Stored records:
- - - - -
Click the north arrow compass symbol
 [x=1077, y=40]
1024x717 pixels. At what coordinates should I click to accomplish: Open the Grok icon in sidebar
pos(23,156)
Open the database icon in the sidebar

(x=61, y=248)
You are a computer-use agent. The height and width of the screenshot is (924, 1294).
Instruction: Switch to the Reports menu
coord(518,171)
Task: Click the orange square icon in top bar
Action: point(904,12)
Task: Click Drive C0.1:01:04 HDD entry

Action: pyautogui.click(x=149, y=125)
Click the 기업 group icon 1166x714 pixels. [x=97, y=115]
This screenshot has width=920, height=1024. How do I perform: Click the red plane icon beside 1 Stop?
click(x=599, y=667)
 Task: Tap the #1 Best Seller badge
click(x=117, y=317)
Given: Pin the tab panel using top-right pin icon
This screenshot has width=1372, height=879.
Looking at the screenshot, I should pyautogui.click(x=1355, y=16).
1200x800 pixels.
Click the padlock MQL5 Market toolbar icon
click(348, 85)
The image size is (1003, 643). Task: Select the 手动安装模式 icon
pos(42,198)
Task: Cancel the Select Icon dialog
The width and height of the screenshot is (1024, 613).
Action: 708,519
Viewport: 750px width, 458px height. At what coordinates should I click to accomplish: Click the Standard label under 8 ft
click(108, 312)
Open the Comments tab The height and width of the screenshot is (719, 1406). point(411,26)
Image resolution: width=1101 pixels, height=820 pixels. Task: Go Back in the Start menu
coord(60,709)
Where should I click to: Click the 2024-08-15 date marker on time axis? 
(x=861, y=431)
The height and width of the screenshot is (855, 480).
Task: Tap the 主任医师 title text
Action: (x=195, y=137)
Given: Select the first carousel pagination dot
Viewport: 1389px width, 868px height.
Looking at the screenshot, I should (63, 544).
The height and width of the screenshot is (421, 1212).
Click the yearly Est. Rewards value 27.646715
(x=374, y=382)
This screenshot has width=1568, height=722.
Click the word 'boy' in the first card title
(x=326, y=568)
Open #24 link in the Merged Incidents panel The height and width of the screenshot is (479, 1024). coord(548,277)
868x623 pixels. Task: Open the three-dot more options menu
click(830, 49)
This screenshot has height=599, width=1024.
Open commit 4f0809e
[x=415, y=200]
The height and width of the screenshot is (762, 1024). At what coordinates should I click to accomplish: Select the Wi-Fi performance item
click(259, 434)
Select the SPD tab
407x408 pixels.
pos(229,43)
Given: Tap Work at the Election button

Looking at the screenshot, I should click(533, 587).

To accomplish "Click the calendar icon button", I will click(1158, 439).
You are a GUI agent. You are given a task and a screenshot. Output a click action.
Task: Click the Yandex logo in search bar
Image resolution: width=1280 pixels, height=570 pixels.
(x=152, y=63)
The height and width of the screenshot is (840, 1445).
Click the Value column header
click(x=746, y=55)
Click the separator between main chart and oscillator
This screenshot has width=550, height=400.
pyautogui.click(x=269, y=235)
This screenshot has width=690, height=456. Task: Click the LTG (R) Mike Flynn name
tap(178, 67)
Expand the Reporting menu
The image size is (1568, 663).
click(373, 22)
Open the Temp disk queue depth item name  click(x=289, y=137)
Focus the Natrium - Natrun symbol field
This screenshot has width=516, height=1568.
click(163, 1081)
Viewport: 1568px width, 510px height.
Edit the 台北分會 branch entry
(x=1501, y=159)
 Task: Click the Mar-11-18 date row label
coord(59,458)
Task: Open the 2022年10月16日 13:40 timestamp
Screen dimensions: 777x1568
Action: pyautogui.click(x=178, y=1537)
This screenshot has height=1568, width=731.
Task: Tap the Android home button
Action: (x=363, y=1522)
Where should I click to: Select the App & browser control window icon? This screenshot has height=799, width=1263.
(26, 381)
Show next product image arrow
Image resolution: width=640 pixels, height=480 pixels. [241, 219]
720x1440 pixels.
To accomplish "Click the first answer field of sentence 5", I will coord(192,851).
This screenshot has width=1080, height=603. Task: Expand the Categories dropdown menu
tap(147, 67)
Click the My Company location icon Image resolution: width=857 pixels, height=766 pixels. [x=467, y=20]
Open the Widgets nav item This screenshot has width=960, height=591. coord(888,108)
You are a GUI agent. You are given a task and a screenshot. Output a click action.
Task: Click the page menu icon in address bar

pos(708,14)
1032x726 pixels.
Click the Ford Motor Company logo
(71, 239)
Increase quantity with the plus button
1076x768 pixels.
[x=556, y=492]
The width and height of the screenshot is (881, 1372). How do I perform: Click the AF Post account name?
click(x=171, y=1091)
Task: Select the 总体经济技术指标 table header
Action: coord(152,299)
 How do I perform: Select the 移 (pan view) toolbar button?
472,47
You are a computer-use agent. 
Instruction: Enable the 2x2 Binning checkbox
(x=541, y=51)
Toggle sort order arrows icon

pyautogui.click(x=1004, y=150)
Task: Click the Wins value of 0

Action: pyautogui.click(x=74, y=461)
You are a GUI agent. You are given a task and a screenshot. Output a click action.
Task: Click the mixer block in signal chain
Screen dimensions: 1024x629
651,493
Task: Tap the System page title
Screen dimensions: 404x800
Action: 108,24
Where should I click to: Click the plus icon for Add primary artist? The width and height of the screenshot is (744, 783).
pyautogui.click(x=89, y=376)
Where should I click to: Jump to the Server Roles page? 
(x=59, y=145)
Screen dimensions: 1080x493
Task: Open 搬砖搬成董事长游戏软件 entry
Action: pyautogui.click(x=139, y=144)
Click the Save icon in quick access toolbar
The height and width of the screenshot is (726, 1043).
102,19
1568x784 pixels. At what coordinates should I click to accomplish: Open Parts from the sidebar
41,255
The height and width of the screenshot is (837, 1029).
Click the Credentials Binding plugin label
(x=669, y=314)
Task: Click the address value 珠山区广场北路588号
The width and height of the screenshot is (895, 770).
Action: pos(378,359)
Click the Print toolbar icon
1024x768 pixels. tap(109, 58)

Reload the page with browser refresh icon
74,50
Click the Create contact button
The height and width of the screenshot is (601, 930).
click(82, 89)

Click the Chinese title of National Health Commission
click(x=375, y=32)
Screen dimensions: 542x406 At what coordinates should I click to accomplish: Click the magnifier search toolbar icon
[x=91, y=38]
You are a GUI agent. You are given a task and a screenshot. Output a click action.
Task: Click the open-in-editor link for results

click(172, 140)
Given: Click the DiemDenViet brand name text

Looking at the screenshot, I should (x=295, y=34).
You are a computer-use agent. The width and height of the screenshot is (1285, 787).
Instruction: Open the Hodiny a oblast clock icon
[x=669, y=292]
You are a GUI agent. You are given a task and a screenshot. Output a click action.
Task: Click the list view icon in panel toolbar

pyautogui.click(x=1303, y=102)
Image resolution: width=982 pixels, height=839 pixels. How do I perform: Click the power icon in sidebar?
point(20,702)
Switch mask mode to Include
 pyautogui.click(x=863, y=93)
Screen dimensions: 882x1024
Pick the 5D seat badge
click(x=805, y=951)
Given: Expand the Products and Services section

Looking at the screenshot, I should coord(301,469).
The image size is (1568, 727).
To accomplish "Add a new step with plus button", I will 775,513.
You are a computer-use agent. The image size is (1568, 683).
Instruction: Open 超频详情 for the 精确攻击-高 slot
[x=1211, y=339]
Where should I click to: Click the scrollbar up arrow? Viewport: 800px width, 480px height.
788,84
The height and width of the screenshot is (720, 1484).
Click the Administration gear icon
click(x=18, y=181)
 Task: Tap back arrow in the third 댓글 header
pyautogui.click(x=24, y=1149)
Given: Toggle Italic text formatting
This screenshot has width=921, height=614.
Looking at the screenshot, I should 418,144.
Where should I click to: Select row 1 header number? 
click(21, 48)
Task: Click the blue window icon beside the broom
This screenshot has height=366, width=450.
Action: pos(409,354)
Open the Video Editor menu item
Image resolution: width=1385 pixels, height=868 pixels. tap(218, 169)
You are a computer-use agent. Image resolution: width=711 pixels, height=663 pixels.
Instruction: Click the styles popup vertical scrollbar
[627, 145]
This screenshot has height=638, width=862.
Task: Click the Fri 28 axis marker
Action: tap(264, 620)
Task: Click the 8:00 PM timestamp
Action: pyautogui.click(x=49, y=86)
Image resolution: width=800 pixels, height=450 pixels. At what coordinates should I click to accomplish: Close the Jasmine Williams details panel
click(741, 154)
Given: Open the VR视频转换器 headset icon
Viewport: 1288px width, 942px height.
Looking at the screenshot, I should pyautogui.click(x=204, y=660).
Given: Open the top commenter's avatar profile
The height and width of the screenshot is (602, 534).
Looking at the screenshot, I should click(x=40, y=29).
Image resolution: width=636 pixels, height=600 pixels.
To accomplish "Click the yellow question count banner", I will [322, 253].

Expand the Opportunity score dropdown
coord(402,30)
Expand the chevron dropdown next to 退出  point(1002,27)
- - - - -
> **YOUR INSTRUCTIONS**
Among the entries above, find the line with "The image size is (1568, 727)." and the line with "Given: Toggle Italic text formatting"; give again exactly these two lines and all lines between them.

> **ANSWER SPACE**
The image size is (1568, 727).
To accomplish "Add a new step with plus button", I will 775,513.
You are a computer-use agent. The image size is (1568, 683).
Instruction: Open 超频详情 for the 精确攻击-高 slot
[x=1211, y=339]
Where should I click to: Click the scrollbar up arrow? Viewport: 800px width, 480px height.
788,84
The height and width of the screenshot is (720, 1484).
Click the Administration gear icon
click(x=18, y=181)
 Task: Tap back arrow in the third 댓글 header
pyautogui.click(x=24, y=1149)
Given: Toggle Italic text formatting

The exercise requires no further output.